There should be such a link at the top of the current version of any article reviewed by BMJ, but also at the top of Dengue fever, at the top of the cancer articles that CRUK reviewed for us and at the top of all the articles Daniel Mietchen managed to get reviewed by Computational Biology if those involved want it.

Whether they link to a nicely-presented, journal style edition or just the plain old Wikipedia history page is fairly trivial.

Apart from a really prominent link to the reviewed version at the top of the current page, there should also be a prominent link to a nice, readable diff between the reviewed and current versions - so the reader can see how the topic/article has evolved since the last review.

These are the things I'm hoping to get support for, if there is any opposition to them on en.Wikipedia. 


On Wed, Aug 19, 2015 at 6:37 PM, Bastian, Hilda (NIH/NLM/NCBI) [C] <hilda.bastian@nih.gov> wrote:
G'day!

I'm happy to support this - but can't come to London. Hoping to be at the USA meeting though.

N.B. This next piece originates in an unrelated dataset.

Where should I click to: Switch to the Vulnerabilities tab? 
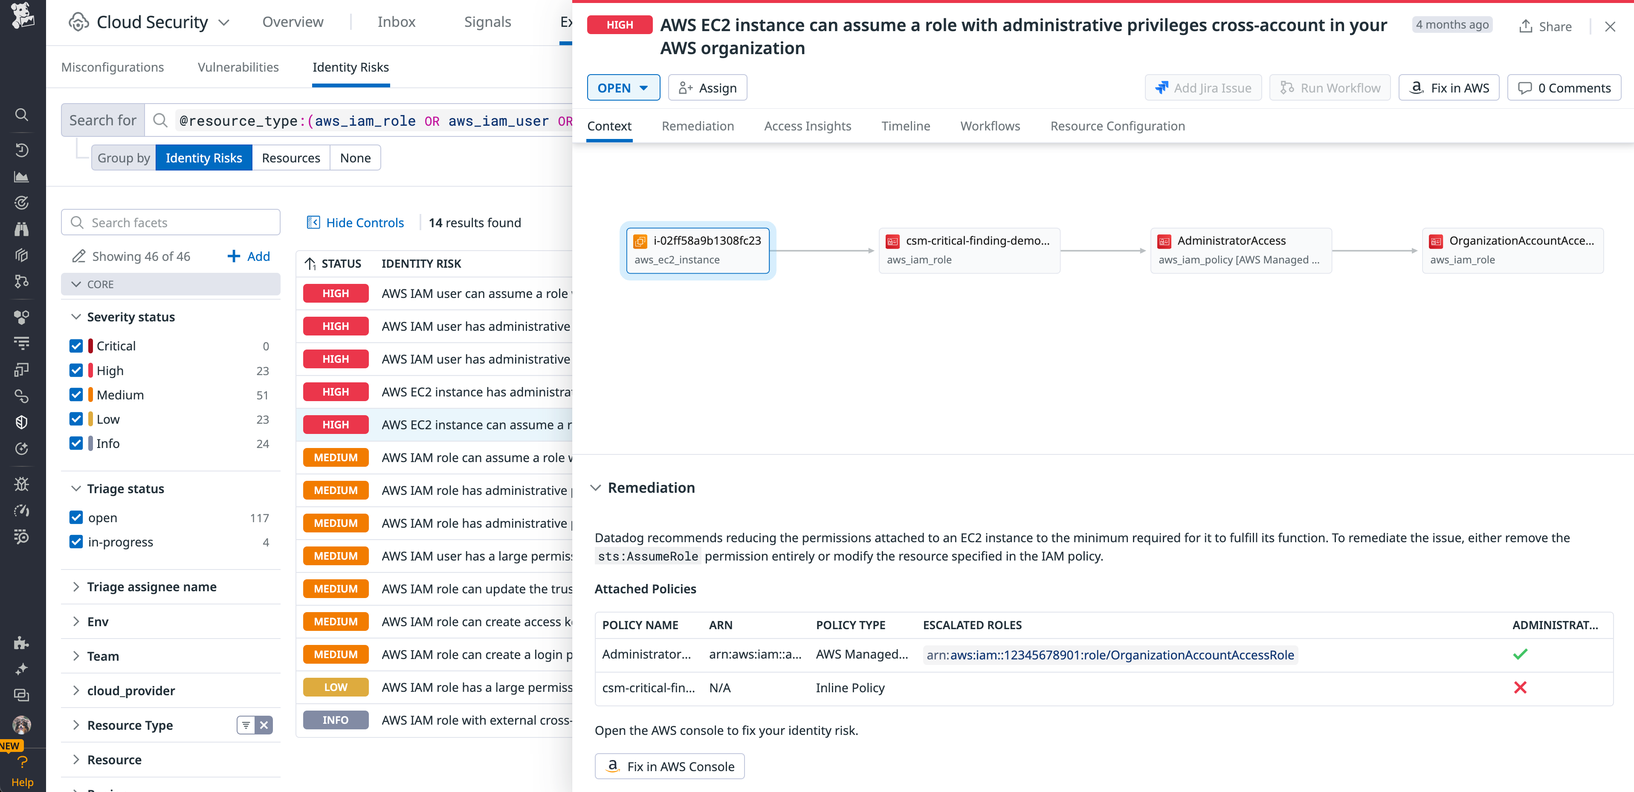point(238,67)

Not sure what you mean by a fair copy.

Hilda



From: Anthony Cole [ahcoleecu@gmail.com]
Sent: Tuesday, August 18, 2015 9:48 PM
To: Wiki Medicine discussion
Subject: Re: [Wiki-Medicine] BMJ Wikipedia reviews

Lodewijk, Sydney, Hilda, I think I'm going to need lots of support to pull this off. BMJ are not publishing the reviewed version - we are, by pointing to the relevant diff in the article's history. I'd like us to offer the reader a much nicer presentation of the reviewed article than that, which means Wikimedia hosting a "fair copy" (like normal articles published on publishers' websites).

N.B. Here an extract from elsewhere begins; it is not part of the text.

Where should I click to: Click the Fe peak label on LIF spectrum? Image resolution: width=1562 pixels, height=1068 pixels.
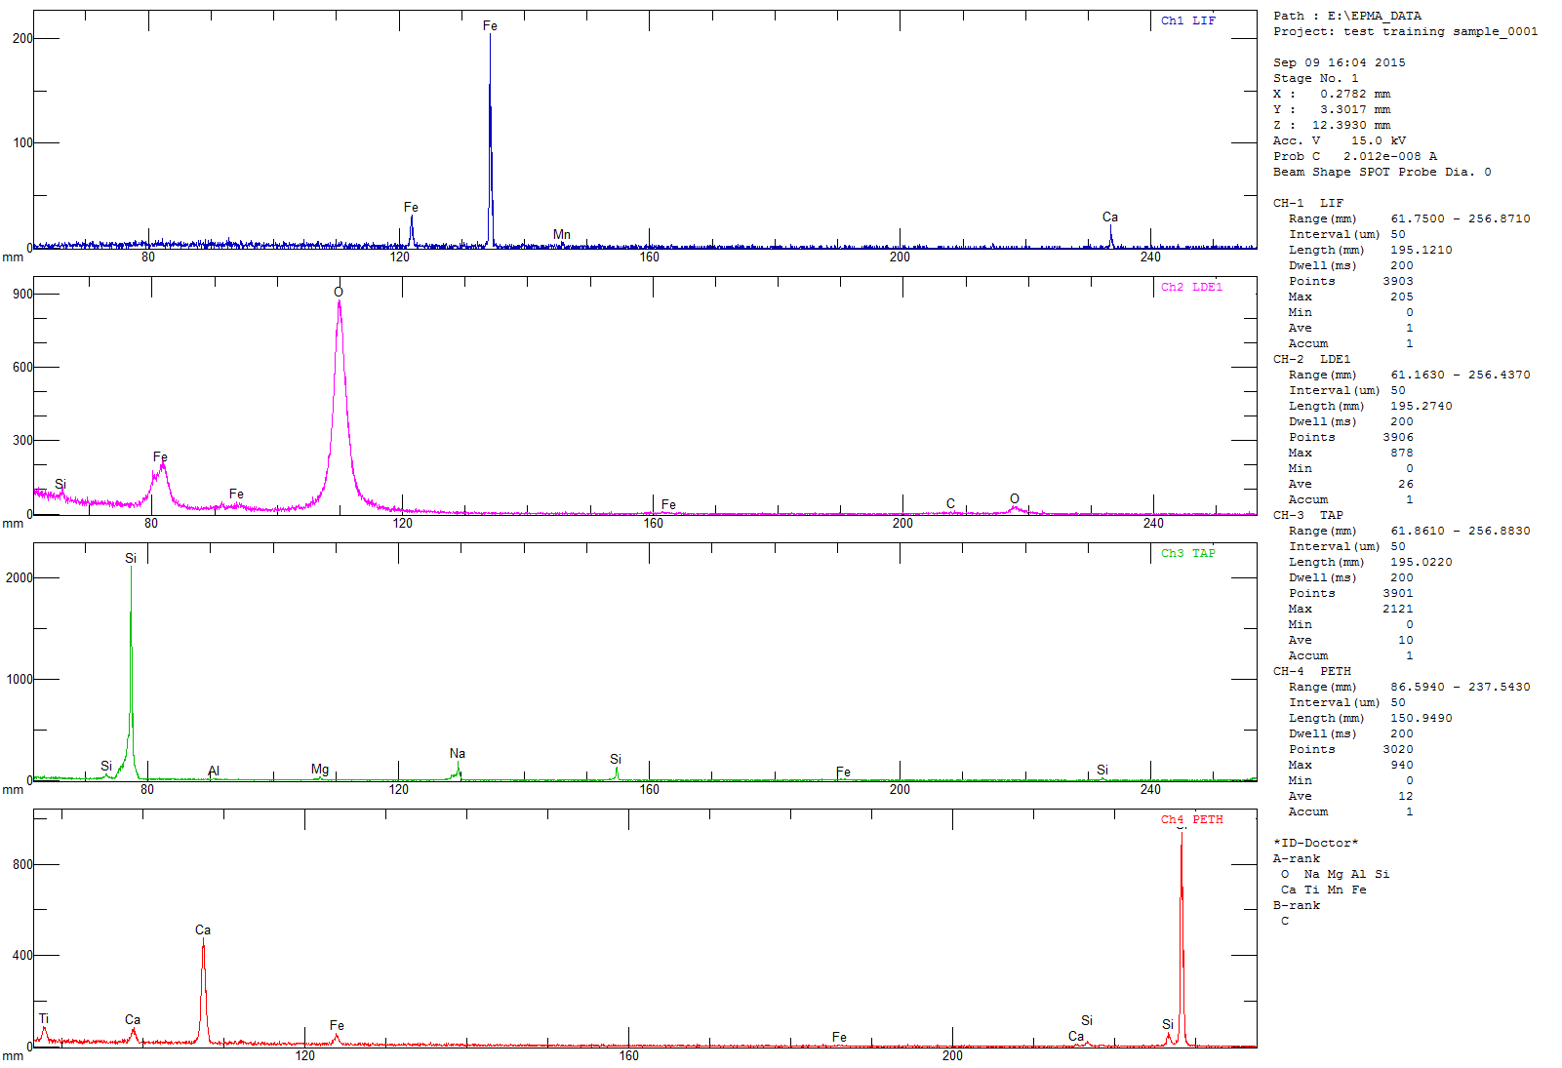tap(491, 25)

I'd also like us to point the reader to a diff between the reviewed version and the current version that doesn't have all the wiki markup - basically a diff that the average reader will easily parse.

This will only happen if we can demonstrate solid support from the Wikipedia med community.

I intend outlining this at the conference, if I get a slot in the Sunday afternoon unconference. I don't suppose you guys might be able to drop everything and turn up at the inaugural Wikipedia Science Conference in London on 2-3 September, is there? :o)

On 15 Aug 2015 1:05 am, "Anthony Cole" <ahcoleecu@gmail.com> wrote:
I've just come out of the second teleconference with fellow WPMEDF board member Jake Orlowitz, and Fiona Godlee and Peter Ashman of BMJ.

BMJ has offered to provide expert peer-review of up to 10 of our medical articles. We can choose the articles and can submit them at our own pace. I'll post the details at English Wikipedia's Wikiproject Medicine talk page on Monday or Tuesday - I'm very busy the next 48 hours. Have a great weekend everyone.